- **Задания для выполнения**:
1 – Ответьте по тексту на вопросы:
(a) Что автор делал с деньгами, когда начал работать и зарабатывать?
(b) Кого автор называет настоящими преступниками?
(c) В какой опере автора позже тоже заняли?
2 – Перепишите без изменений фрагмент текста, который начинается со слов «Но как-то в» и заканчивается словами «боль не утихла.».

- **Извлечённый текст**:
Мои сверстники, дети образованных, интеллигентных родителей, не занимались теми рискованными делами, на которые шел я. Видимо, их не увлекал тот авантюризм, от которого я испытывал волнение больше, чем от денег. Тем не менее большинство из них воровали у собственных родителей. Я же не помню случая, чтобы у меня возникла хотя бы мысль взять у матери без разрешения даже один рубль. Когда я начал работать и зарабатывать, все отдавал матери, и если мне нужны были деньги, я спрашивал, может ли она мне дать немного из того, что я заработал.
Так я поступал не потому, что был честнее других, а просто мое воспитание категорически не позволяло мне воровать у близких и знакомых. А вот украсть и понести наказание, если поймают, в моих глазах было профессией. Поэтому я никогда не осуждал воров, которые рисковали быть пойманными, побитыми и осужденными. Они воровали у людей, которых не знали. В глазах воров их жертвы были не личностями, а всего лишь объектами кражи.
Я всегда ненавидел и продолжаю ненавидеть людей, которые могут войти в доверие, одолжить деньги и никогда их не отдать. Это – настоящие преступники. Они ничем не рискуют: на них не донесут в полицию, не убьют, потому что они считались друзьями. С их стороны это – настоящая подлость, и, с моей точки зрения, это намного хуже любой кражи.
В нашем доме в Вильнюсе жили знаменитая певица из Оперного театра и их главный танцор. Отец, конечно, с ними дружил и как-то попросил их задействовать меня в театре, чтобы я был чем-то занят, a не бил стекла соседям. И однажды появилась возможность пристроить меня в постановку «Доктор Айболит». В этом детском спектакле обезьянки лечились у доктора от боли в животиках. Мне удалось стать хорошей обезьянкой и даже заработать какие-то деньги (я им в театре так понравился, что меня позже даже заняли и в опере «Борис Годунов»).
Но как-то в «Докторе Айболите» я переиграл: в роли одной из самых активных обезьянок нужно было кататься от боли по полу. Уже несколько раз опускался и поднимался занавес, и должна уже была появиться другая декорация, но мне так понравились аплодисменты, что я все продолжал кататься. И вот в очередной раз опустился занавес, на сцену выскочил рабочий-литовец и запиздячил мне в ребро так, что я начал еще больше корчиться, но теперь уже от настоящей боли. Овации усилились, но боль не утихла.

- **Выдержки из материала**:
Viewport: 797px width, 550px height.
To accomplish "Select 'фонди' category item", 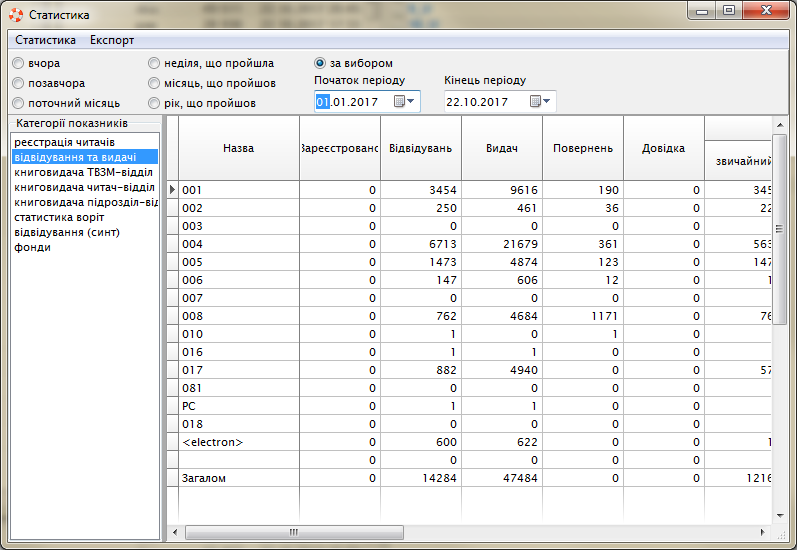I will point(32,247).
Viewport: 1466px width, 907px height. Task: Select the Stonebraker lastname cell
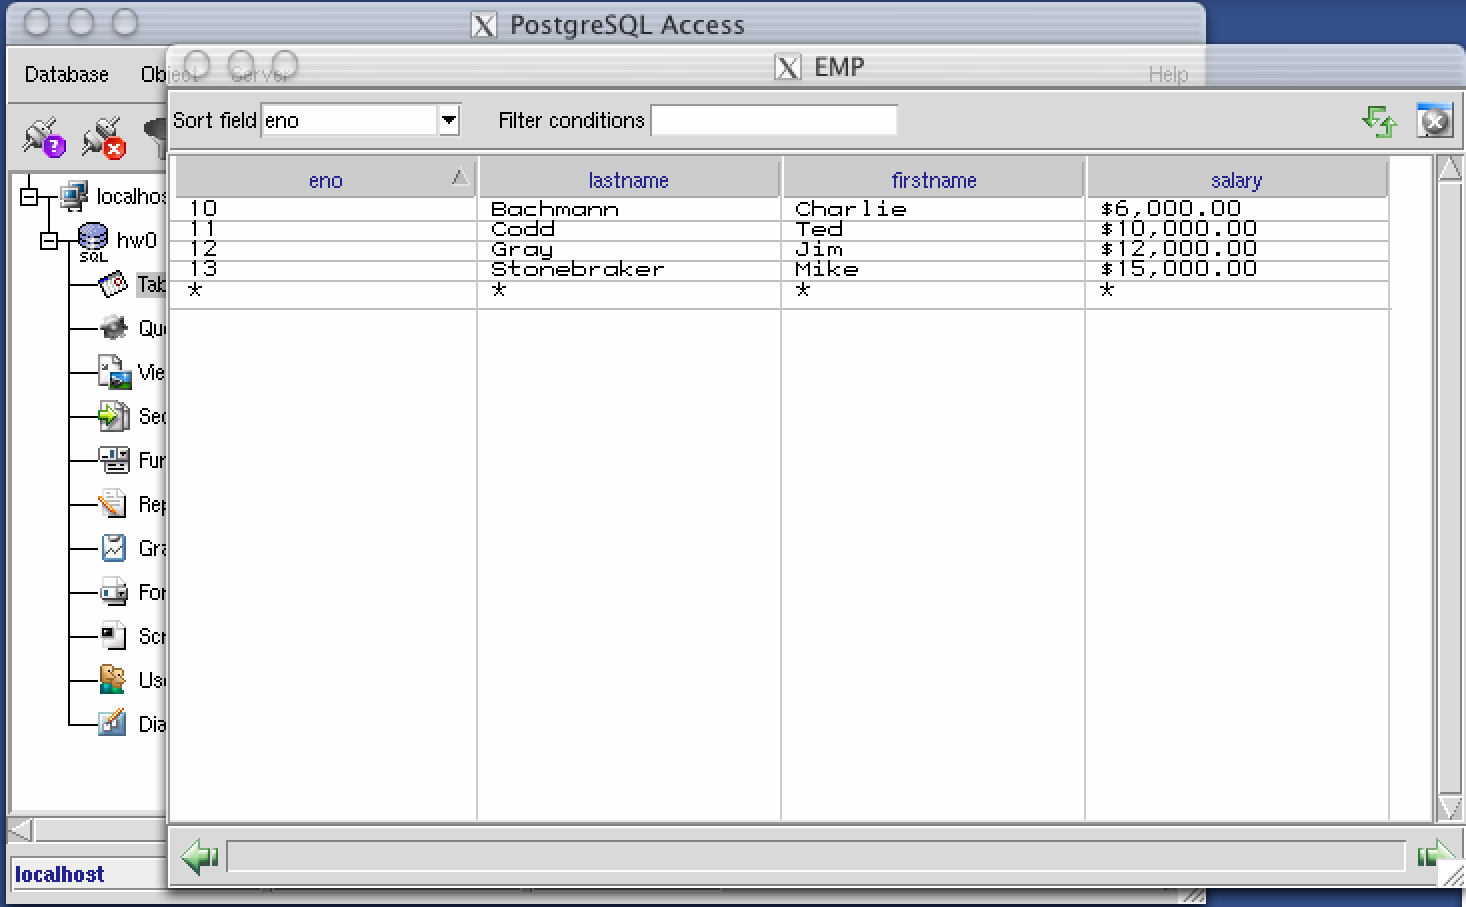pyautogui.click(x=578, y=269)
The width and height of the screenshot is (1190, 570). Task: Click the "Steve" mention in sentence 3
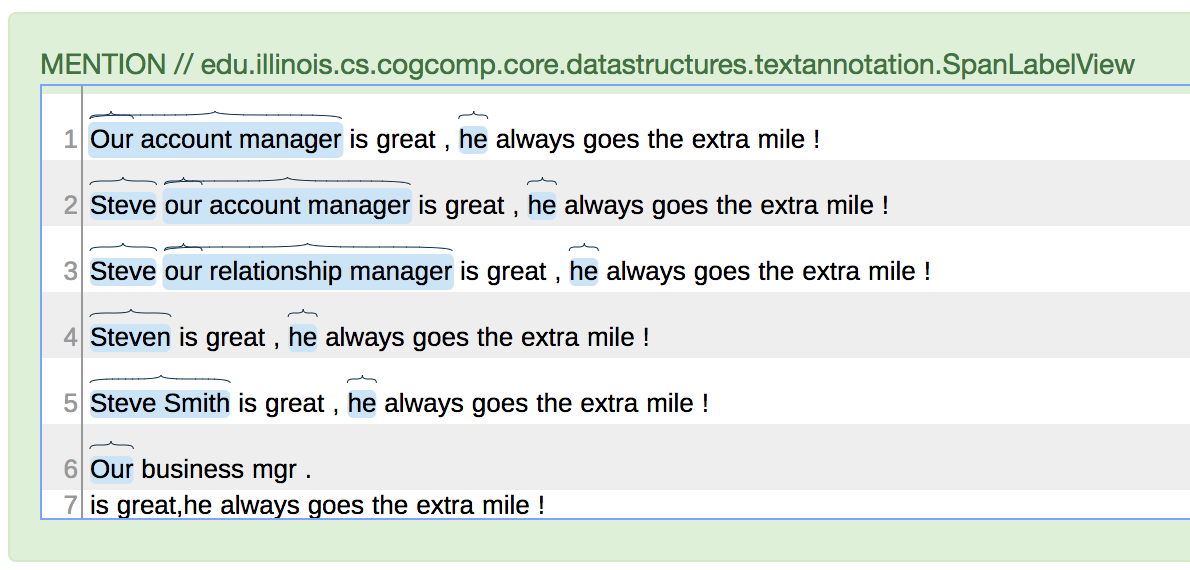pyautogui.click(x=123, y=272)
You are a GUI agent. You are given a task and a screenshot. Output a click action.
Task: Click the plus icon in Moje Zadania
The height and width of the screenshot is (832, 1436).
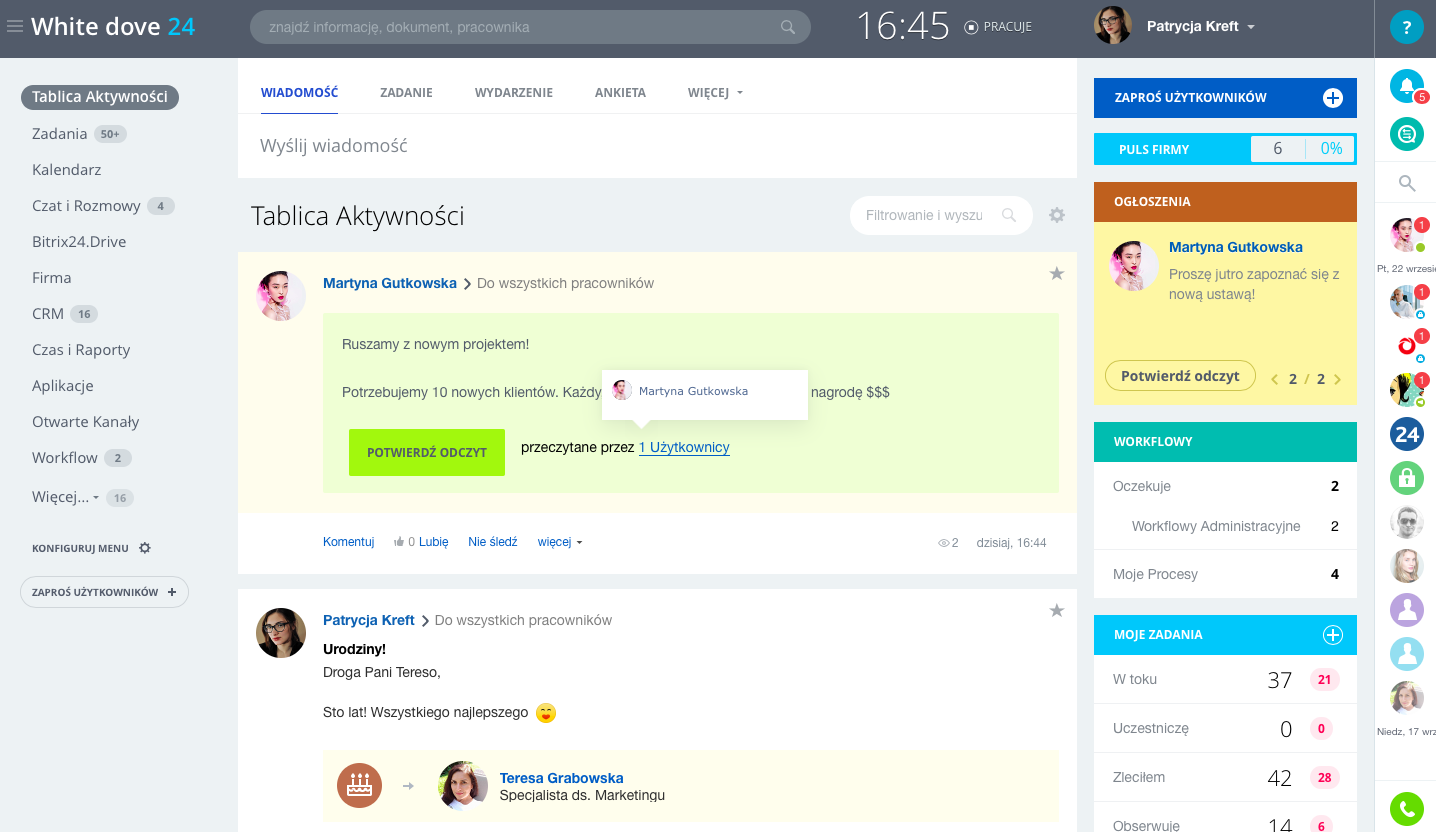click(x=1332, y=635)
==
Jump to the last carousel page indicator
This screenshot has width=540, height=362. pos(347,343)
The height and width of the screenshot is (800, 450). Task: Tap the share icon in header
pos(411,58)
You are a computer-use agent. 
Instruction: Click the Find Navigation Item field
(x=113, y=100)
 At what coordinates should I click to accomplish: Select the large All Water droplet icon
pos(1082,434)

- **Ответы по заданиям**:
1 –
(a) Все отдавал матери.
(b) Людей, которые могут войти в доверие, одолжить деньги и никогда их не отдать.
(c) В опере «Борис Годунов».

2 –
Но как-то в «Докторе Айболите» я переиграл: в роли одной из самых активных обезьянок нужно было кататься от боли по полу. Уже несколько раз опускался и поднимался занавес, и должна уже была появиться другая декорация, но мне так понравились аплодисменты, что я все продолжал кататься. И вот в очередной раз опустился занавес, на сцену выскочил рабочий-литовец и запиздячил мне в ребро так, что я начал еще больше корчиться, но теперь уже от настоящей боли. Овации усилились, но боль не утихла.